**ESTRATTO DI PARTENZA**
Una canzone famosissima e dalla storia decisamente singolare e straordinaria, che abbiamo deciso di ripercorrere un po’ proprio in un quattro di marzo. A cominciare dal suo titolo che, prima della presentazione del brano al Festival di Sanremo del 1971, era stato sottoposto a censura perché giudicato “irrispettoso”. Si doveva, infatti, chiamare Gesubambino, scritto esattamente così. La modifica del titolo pare essere stata dovuta al maestro Ruggero Cini, nativo di Scandicci alle porte di Firenze (1933-1981), autore dell'arrangiamento "sanremese" (che meglio dovrebbe chiamarsi "arrangiamento RCA"), che intitolò "ex abrupto" la canzone come la data di nascita di Lucio Dalla: il 4 marzo 1943. O meglio: 4 / 3 / 1943, perché il titolo è enunciato numericamente, come su un documento ufficiale. Così compare sulla prima incisione della canzone su 45 giri della RCA, realizzata subito dopo il Festival ed abbinata a Il fiume e la città (brano già presente nell’album di Lucio Dalla Terra di Gaibola del 1970); sulla copertina del disco compare un’immagine del porto di Manfredonia (Foggia), con la vicina piazza Diomede, che non fu scelta a caso: il bolognese Lucio Dalla aveva con Manfredonia un legame molto forte e di famiglia, dato che sua madre era originaria proprio della cittadina marinara pugliese, e che il piccolo Lucio vi passò una parte della sua infanzia.

quattrotre


Uno dei rari casi, si potrebbe dire, in cui la censura della RAI democristiana degli “anni ruggenti” ha avuto un effetto positivo; un autentico colpo di genio, quel titolo, una data che riporta a tutto un periodo e alle sue forse migliaia di storie del genere. Non si tratta minimamente, com’è ovvio, della storia di Lucio Dalla, nononostante la copertina del 45 giri. La straordinarietà (nel senso letterale del termine) del brano prosegue con l’autrice del testo. Paola Pallottino, nata a Roma il 9 aprile 1939 e trentaduenne all’epoca, figlia di uno dei maggiori etruscologi italiani, Massimo Pallottino (1909-1995, lo scopritore delle Lamine di Pyrgi, uno dei testi fondamentali per la conoscenza della lingua etrusca), illustratrice di libri per l’infanzia e di testi scientifici, e poetessa a tempo niente affatto perso (sarebbe poi divenuta un’importante docente e storica dell’arte, proprio nel campo dell’illustrazione). Dico “poetessa a tempo niente affatto perso”, ma la straordinarietà di tutta questa canzone risiede anche nel puro caso che volle, ad esempio, che la famiglia Pallottino abitasse, a Roma, nel grande palazzo che il marchese Giuliano Capranica del Grillo aveva regalato alla moglie, la grande attrice di teatro Adelaide Ristori. Il medesimo puro caso che, come inquilino e vicino di casa, volle pure che vivesse nel medesimo palazzo il poeta fiorentino Aldo Palazzeschi (1885-1974)i; e fu proprio Aldo Palazzeschi che spinse e incoraggiò la giovanissima Paola Pallottino a scrivere componimenti e poesie.

**DATI FORNITI**
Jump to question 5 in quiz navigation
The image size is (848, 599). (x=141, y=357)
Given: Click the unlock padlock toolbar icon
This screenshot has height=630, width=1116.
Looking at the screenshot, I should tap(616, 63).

**COSA FARE**
1: Traduci in inglese questa frase dell'estratto sulla canzone di Lucio Dalla: «Si doveva, infatti, chiamare Gesubambino, scritto esattamente così.»
2: Prosegui l'estratto sulla canzone di Lucio Dalla, ripartendo subito dopo la sua ultima frase.
Le righe non hanno niente a che vedere con l'estratto.

**LE RISPOSTE**
1: In fact, it was supposed to be called Gesubambino, written exactly like that.

2:
Lucio Dalla e Paola Pallottino, 1971.
Lucio Dalla e Paola Pallottino, 1971.


Trasferitasi a Bologna per studiare, e dopo aver disegnato oltre 600 animali per la zoologia del dizionario Nuovo Zingarelli, Paola Pallottino fece conoscenza con Lucio Dalla, con il quale strinse un’amicizia e una collaborazione; a questo punto occorre dire che la Pallottino, nel 1962, si era sposata con l’architetto Stefano Pompei (1934-2005), figlio di un altro celebre architetto e illustratore, Mario Pompei (1903-1958). Pare che fu durante un viaggio a Tunisi assieme al marito che la Pallottino scoprì i cantautori francesi, in particolare Georges Brassens e Jacques Brel, che la convinsero a scrivere canzoni poetiche, o poesie fatte per essere cantate (o illustrate dalla musica).

Paola Pallottino sarebbe divenuta, come già accennato, un’importantissima storica dell’arte nel campo dell’illustrazione, nonché docente al DAMS di Bologna; sulle modalità della conoscenza con Lucio Dalla sono, come è quasi d’obbligo in casi del genere, fiorite storie sconfinate a volte nella leggenda. Una di queste vuole che la versione originale della canzone sia stata scritta “di getto” assieme a Dalla (che compose la musica senza nemmeno servirsi del pianoforte) durante una vacanza in Puglia, nell’estate del 1969; in seguito, la Pallottino ebbe a dichiarare che la canzone intendeva essere un ideale omaggio, o risarcimento, allo stesso Lucio Dalla che era rimasto orfano di padre all’età di sette anni. Occorrerebbe quindi retrodatare la canzone al 1969; ma la presentiamo qui come risalente con certezza al 1970, dato che, nell’agosto di quell’anno, in una versione già leggermente edulcorata, Lucio Dalla la cantò a Paola, in provincia di Cosenza, dove sua madre aveva lavorato nell’immediato dopoguerra, nell’ambito di una manifestazione canora locale intitolata “Ferragosto del Tirreno”; insomma, per cantare la prima volta la canzone scritta dalla sua amica Paola, Lucio Dalla scelse un posto chiamato Paola. Nel dicembre dello stesso 1970, mentre l’Italia rischiava il colpo di stato fascista di Junio Valerio Borghese, Lucio Dalla cantò di nuovo Gesubambino al teatro Duse di Bologna, dove i discografici della RCA l’apprezzarono a tal punto da proporre all’irsutissimo cantautore di portarla a Sanremo.

Le Lamine di Pyrgi.
Le Lamine di Pyrgi.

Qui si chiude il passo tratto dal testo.